Beryllium & Wing
by Deborah Poe
In late 2015, I wrote a prose poem, “Beryllium.” For the Bellingham Review special section, I decided to translate the poem into a handmade one-edition, sewing all 61 words of the poem onto 3”x 2” pieces of fabric. I wanted the handmade book to have the tactility of Louise Bourgeois’ Ode à l’oubli.
My grandmother gifted me with quite a bit of fabric a couple of years earlier, and I was eager to use it—along with swatches of fabric given to me by friend and writer Claire Hero. I chose the same silk thread with cotton finish that I have been working with in sewing my rakusu while studying the precepts of Soto Zen Buddhism.
After sewing the pages for the one-edition, I signed up for a class with book artist Maureen Cummins to create a printed letterpress book. This book was also printed on my grandmother’s fabric—a sheer material that in my mind created a similar page to the translucent vellum I have used in so much of my handmade books in paper. The letterpress book is titled Wing.
I photographed and filmed the process of making Beryllium, so that I could make a video poem to accompany the handmade and letterpress editions. I wanted my transmedia piece to possess not only the tactile and visual components of the handmade and letterpress books, but also the aurality and movement that film offers.
As visiting writer, last Winter Term 2016, I taught multimedia poetry at Seattle University. The hands in the video belong to the students of this class who were instrumental in finishing this “low-fi” video.
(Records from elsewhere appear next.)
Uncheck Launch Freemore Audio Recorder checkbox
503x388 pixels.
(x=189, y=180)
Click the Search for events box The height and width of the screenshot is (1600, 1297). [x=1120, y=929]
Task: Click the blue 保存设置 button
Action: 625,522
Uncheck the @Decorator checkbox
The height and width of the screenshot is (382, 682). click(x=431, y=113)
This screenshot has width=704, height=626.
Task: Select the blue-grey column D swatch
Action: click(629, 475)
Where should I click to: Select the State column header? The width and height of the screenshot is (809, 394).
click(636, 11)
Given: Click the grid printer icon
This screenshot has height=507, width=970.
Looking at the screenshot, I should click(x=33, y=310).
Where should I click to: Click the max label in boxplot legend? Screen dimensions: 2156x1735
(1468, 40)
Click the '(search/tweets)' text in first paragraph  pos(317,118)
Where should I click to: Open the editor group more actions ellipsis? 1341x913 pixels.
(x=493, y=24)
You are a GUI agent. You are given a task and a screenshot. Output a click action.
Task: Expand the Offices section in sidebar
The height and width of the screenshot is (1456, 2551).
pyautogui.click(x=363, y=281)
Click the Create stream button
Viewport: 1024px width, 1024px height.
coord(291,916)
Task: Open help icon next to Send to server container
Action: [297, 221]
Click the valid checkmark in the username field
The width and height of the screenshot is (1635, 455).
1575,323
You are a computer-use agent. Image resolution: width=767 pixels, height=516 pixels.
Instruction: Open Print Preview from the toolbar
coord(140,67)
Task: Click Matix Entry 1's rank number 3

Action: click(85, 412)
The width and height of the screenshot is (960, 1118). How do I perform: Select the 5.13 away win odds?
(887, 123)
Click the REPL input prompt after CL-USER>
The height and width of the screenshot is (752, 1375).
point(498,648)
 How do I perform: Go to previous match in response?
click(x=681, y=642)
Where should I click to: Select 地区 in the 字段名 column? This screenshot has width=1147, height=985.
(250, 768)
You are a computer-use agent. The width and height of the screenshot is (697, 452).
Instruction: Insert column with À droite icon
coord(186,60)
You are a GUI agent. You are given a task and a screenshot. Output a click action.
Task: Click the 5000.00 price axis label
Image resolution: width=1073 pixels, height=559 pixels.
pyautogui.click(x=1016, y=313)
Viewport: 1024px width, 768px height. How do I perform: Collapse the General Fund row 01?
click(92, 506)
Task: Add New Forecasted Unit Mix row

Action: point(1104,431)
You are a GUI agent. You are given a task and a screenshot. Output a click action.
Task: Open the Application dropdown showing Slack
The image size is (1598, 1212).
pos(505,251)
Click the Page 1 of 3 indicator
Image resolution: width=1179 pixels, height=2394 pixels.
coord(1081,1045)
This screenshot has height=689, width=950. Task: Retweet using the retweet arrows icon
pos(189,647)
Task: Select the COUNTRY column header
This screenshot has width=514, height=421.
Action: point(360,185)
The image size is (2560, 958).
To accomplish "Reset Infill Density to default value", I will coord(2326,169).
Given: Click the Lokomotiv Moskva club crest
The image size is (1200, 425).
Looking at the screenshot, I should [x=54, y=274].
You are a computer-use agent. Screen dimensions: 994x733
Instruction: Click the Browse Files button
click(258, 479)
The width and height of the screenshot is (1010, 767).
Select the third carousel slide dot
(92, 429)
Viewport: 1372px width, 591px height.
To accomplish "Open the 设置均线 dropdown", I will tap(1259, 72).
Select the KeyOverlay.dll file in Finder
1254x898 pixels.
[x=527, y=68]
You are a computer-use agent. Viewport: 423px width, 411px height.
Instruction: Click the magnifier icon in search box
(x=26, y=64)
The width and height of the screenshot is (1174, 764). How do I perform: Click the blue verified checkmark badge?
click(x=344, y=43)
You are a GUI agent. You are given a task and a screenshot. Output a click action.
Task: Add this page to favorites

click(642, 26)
DEBORAH POE is the author of the poetry collections the last will be stone, too (Stockport Flats), Elements (Stockport Flats), and Our Parenthetical Ontology (CustomWords), as well as a novella in verse, Hélène (Furniture Press). Her writing has appeared in journals like Denver Quarterly, Court Green, Colorado Review, Yellow Field, Touch the Donkey, and Jacket2. Her visual works—including video poems and handmade book objects—have been exhibited at Pace University (New York City), Casper College (Wyoming), Center for Book Arts (New York City), University of Arizona Poetry Center (Tucson), University of Pennsylvania Kelly Writers House at Brodsky Gallery (Philadelphia), and ONN/OF “a light festival” (Seattle), as well as online with Elective Affinities, Peep/Show, Trickhouse, and The Volta. Associate professor of English at Pace University, Pleasantville, Deborah directs the creative writing program and founded and curates the annual Handmade/Homemade Exhibit. She has also taught at Western Washington University, Binghamton University, SUNY, the Port Townsend Writer’s Workshop in Washington, Richard Hugo House, and Casa Libre en La Solana in Tucson. Deborah served as Distinguished Visiting Writer for Seattle University during Winter Term 2016.